11. That apart, the Trial Court had taken cognizance for the offence punishable under Sections 406, 418, 420 to 423 of IPC r/w. 120(b) of IPC. It is nothing but rubber stamp order without even assigning any reasons to take cognizance as against the accused persons. On the strength of the final report filed by the first respondent, it has been simply recorded that ‘prima facie case is made out against the accused’. The first respondent filed final report as against 21 persons including the persons who had already died and the same was taken cognizance by the Trial Court. It shows the non application of mind while taking cognizance.
12. The Hon’ble Superme Court of India repeatedly held that summoning of an accused in a criminal case is a serious matter. The criminal law cannot be set into motion as a matter of course. The order of the Magistrate summoning the accused must reflect that he has applied his mind to the facts of the case and law applicable there to. The Trial Court ought to have examined the nature of the allegations made in the final report. Taking cognizance is a judicial act which requires application of mind and the Trial Court must give some reasons for taking cognizance failing which, the cognizance itself becomes bad in the eye of law.
13. In over all circumstances and also by considering the age of the petitioners herein, in order to meet the ends of justice, this Court is inclined to quash the proceeding as against the petitioners alone.
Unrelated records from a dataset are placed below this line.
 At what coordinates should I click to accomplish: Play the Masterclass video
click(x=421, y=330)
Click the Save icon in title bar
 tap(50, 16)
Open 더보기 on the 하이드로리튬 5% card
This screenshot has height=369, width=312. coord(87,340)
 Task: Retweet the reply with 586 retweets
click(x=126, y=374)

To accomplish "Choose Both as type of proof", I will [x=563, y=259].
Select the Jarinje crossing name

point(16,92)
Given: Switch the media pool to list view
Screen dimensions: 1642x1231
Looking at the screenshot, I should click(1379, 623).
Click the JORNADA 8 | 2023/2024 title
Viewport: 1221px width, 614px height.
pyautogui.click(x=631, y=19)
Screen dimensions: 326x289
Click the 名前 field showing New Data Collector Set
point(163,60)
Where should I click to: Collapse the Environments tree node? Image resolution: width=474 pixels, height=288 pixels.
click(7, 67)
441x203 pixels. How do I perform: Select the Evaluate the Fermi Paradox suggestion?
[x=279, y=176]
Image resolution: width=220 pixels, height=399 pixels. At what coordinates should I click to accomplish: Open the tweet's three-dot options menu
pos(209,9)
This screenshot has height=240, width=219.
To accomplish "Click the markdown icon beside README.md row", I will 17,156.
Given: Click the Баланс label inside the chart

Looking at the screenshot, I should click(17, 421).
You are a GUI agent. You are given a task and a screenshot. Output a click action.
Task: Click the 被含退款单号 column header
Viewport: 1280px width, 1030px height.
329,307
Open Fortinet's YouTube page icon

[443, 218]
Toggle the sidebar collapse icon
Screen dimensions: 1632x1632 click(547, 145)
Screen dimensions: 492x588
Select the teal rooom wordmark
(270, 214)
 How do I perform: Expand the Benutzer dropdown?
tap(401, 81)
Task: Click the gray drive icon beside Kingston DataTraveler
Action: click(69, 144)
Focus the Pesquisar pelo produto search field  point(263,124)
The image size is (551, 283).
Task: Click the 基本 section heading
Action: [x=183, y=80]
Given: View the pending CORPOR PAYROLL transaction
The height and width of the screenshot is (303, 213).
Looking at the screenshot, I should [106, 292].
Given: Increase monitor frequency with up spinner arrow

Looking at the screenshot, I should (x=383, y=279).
Insofar as the 11th accused is concerned, she died as early as on 01.02.2026 and as such all the charges are abated as against her.
14. In view of the above discussions, the impugned proceedings in C.C.No.200 of 2022 on the file of the learned Chief Metropolitan Magistrate, Egmore, is hereby quashed insofar as the first petitioner in Crl.O.P.No.20685 of 2022 and the petitioner in Crl.O.P.No.20688 of 2022 alone. Insofar as the second petitioner in Crl.O.P.No.20685 of 2022 is concerned, this petition is dismissed as abated. It is made clear that the Trial Court is directed to proceed with the trial as against other accused persons in accordance with law.
15. Accordingly, the Criminal Original Petition in Crl.O.P.No.20685 of 2022 stands partly allowed and the Criminal Original Petition in Crl.O.P.No.20688 of 2022 stands allowed. Consequently, connected miscellaneous petitions are closed.